■ **Written problem**
Write out everything below from the start of the data down to the line containing "tap(101, 146)", both ends included, without changing a character.

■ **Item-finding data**
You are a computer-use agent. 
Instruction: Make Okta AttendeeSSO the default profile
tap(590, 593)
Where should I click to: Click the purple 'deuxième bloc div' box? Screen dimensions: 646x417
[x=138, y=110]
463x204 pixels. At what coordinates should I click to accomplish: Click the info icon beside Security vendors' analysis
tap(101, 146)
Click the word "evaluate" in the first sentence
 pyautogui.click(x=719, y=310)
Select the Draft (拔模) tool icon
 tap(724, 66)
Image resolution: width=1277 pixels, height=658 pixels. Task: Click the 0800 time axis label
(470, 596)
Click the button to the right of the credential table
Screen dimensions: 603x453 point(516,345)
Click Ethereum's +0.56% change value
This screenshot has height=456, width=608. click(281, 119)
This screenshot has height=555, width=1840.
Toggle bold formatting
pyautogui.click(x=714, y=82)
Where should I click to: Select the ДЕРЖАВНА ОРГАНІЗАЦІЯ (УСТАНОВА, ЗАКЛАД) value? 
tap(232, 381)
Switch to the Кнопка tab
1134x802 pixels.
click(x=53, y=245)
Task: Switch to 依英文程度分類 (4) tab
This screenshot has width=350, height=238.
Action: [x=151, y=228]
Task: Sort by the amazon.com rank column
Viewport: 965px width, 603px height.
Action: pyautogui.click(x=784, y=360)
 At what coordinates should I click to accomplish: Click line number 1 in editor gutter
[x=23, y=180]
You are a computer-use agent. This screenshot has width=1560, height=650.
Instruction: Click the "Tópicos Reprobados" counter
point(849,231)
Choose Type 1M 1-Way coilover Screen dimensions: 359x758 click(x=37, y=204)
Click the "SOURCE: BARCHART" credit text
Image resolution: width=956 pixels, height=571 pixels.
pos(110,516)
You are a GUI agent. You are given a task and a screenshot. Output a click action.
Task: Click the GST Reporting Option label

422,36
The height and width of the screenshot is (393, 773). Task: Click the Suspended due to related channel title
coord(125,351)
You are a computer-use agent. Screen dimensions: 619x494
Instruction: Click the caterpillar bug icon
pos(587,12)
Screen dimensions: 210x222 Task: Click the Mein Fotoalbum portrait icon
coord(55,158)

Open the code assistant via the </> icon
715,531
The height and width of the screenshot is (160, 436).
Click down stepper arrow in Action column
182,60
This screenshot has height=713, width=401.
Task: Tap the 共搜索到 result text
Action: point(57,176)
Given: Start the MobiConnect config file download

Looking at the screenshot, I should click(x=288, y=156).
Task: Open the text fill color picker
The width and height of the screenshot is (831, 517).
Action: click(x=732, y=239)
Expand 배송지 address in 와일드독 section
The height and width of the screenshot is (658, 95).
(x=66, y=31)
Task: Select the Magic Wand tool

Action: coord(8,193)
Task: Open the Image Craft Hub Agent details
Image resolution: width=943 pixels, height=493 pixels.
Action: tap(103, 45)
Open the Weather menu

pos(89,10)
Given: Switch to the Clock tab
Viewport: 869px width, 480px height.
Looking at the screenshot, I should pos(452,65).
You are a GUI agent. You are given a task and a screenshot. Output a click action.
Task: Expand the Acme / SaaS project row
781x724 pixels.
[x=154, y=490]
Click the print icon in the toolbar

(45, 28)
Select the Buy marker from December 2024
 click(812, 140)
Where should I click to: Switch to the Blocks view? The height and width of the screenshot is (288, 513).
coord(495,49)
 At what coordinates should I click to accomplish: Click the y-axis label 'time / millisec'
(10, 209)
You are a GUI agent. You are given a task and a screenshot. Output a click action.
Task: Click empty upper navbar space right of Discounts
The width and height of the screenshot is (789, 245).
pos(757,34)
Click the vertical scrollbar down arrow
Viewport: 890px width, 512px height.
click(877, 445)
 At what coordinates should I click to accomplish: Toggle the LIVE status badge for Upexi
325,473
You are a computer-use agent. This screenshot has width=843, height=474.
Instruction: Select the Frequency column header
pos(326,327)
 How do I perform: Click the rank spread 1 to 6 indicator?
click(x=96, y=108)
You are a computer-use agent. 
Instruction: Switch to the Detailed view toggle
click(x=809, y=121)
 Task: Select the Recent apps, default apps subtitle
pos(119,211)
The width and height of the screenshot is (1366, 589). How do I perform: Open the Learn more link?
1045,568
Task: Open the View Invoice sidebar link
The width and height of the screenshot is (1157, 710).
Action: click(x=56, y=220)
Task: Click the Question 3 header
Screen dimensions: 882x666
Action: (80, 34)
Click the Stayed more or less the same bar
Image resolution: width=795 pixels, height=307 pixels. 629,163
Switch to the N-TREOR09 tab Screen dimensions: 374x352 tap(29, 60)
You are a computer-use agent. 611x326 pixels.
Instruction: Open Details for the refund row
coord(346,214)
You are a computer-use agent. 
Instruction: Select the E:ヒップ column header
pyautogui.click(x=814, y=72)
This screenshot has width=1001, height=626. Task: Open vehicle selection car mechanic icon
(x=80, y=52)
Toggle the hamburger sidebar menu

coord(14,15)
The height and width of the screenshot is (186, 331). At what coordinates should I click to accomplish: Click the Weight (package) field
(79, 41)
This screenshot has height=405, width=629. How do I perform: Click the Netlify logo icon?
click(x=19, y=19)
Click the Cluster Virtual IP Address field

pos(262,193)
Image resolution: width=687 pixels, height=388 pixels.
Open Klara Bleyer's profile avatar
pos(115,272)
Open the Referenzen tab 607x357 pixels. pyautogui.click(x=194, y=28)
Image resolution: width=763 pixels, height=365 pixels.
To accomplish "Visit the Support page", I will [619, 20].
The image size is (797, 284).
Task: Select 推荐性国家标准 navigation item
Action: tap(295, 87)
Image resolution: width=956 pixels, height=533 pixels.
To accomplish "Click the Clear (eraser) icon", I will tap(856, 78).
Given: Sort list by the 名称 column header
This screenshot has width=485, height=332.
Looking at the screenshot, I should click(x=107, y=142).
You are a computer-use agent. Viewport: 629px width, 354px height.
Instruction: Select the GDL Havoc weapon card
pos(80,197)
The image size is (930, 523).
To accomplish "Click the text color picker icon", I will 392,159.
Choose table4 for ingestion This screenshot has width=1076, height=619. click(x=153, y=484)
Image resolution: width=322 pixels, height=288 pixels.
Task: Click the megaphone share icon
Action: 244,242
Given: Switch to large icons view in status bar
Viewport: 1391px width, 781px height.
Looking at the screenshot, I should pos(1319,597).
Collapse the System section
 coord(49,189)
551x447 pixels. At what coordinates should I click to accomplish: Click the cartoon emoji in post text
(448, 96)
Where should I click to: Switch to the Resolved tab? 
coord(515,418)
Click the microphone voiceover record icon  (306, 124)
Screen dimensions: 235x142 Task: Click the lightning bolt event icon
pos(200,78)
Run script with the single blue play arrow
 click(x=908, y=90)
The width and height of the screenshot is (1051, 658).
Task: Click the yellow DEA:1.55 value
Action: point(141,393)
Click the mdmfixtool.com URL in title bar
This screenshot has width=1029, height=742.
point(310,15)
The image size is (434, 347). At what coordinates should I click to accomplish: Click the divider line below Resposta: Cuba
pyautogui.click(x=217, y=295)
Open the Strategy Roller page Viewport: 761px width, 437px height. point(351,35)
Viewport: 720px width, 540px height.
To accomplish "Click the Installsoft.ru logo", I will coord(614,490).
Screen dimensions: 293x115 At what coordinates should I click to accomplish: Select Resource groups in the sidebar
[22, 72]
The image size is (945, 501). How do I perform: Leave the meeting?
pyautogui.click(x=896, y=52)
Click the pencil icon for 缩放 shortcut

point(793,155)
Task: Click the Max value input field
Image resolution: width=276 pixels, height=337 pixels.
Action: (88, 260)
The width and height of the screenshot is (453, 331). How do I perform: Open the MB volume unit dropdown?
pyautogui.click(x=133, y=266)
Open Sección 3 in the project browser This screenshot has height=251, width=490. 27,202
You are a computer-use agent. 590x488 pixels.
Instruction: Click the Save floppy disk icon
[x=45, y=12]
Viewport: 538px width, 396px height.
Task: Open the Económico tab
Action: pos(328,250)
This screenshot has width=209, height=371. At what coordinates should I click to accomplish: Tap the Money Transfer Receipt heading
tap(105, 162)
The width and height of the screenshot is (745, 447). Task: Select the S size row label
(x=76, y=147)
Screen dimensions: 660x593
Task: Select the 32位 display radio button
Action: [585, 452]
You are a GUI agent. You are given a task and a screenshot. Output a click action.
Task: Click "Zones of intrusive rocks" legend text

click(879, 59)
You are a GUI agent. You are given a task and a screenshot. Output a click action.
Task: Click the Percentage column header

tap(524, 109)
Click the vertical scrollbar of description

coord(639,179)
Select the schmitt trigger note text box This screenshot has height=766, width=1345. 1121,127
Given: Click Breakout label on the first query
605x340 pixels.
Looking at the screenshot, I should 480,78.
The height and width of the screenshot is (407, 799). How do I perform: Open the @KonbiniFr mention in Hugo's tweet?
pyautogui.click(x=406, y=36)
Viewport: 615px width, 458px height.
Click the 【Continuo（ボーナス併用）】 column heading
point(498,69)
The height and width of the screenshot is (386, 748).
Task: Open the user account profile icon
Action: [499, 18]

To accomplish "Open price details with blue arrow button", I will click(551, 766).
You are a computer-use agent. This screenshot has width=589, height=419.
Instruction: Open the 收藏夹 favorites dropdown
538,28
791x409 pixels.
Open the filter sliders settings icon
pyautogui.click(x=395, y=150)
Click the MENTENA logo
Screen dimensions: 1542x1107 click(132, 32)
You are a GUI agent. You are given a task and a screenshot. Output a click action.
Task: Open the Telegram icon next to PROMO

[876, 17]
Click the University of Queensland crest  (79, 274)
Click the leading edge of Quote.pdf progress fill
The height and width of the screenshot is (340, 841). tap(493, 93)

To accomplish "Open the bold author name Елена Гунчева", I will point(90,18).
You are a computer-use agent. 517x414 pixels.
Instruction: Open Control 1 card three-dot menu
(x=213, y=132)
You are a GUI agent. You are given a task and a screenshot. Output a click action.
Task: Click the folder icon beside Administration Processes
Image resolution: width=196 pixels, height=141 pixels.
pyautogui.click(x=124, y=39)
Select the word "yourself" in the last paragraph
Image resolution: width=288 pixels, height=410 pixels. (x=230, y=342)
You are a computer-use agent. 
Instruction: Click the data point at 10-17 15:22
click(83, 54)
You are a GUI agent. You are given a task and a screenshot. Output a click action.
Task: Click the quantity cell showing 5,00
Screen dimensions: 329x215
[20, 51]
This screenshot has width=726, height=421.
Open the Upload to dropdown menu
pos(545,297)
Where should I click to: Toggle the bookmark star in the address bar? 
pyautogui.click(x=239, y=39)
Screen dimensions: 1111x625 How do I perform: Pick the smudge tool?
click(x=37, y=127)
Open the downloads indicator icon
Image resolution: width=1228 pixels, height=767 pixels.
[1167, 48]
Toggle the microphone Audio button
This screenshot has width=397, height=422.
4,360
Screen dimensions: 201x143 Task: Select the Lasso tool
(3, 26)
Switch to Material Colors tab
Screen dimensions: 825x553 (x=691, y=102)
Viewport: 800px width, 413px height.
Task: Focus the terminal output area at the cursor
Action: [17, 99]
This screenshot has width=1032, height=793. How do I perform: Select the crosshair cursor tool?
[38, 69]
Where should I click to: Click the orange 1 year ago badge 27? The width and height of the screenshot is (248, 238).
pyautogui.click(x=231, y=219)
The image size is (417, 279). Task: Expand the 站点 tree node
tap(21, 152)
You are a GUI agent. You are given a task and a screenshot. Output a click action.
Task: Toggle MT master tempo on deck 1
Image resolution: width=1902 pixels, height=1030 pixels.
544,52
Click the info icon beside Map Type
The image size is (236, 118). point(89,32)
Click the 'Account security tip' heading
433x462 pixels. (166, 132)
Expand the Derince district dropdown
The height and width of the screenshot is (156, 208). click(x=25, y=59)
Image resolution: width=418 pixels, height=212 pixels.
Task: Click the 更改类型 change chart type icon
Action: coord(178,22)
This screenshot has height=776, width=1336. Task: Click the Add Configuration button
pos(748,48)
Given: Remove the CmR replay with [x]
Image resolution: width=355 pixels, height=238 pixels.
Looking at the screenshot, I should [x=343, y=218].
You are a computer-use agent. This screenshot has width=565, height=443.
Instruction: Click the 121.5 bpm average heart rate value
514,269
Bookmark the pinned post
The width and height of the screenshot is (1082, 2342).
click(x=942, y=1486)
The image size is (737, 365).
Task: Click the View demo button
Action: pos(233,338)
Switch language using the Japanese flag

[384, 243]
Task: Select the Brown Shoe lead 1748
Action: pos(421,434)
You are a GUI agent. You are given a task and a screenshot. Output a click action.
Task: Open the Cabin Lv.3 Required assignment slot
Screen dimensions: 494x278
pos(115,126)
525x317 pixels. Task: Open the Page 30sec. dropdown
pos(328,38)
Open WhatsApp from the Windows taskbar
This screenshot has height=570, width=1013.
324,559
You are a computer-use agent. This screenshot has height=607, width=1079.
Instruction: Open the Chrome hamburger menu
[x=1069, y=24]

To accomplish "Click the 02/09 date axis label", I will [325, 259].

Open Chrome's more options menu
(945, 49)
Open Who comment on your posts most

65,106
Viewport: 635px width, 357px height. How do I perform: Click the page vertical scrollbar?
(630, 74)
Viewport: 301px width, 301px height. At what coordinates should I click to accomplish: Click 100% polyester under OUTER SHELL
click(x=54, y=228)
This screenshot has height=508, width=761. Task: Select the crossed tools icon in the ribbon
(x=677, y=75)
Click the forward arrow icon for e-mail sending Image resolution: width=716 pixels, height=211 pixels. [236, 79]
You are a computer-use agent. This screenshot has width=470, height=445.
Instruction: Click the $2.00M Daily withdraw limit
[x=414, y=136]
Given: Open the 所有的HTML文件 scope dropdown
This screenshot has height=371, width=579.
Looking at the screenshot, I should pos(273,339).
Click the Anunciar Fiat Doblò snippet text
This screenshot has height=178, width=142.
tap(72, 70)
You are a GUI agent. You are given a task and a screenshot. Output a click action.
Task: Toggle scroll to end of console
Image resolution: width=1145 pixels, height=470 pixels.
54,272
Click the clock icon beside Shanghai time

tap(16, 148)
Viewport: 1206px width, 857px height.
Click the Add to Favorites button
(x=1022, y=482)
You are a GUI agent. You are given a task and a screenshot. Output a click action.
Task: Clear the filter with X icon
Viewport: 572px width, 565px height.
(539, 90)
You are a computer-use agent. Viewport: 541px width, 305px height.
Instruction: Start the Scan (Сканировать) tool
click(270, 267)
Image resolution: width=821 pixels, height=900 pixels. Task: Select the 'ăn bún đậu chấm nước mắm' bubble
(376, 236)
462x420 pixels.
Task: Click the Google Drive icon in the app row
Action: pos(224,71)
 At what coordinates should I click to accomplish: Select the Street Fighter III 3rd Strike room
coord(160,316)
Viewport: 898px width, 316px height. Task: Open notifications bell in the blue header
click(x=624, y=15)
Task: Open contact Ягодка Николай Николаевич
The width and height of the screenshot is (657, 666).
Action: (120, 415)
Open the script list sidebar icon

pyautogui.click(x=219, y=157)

■ **Finished task**
You are a computer-use agent. 
Instruction: Make Okta AttendeeSSO the default profile
tap(590, 593)
Where should I click to: Click the purple 'deuxième bloc div' box? Screen dimensions: 646x417
[x=138, y=110]
463x204 pixels. At what coordinates should I click to accomplish: Click the info icon beside Security vendors' analysis
tap(101, 146)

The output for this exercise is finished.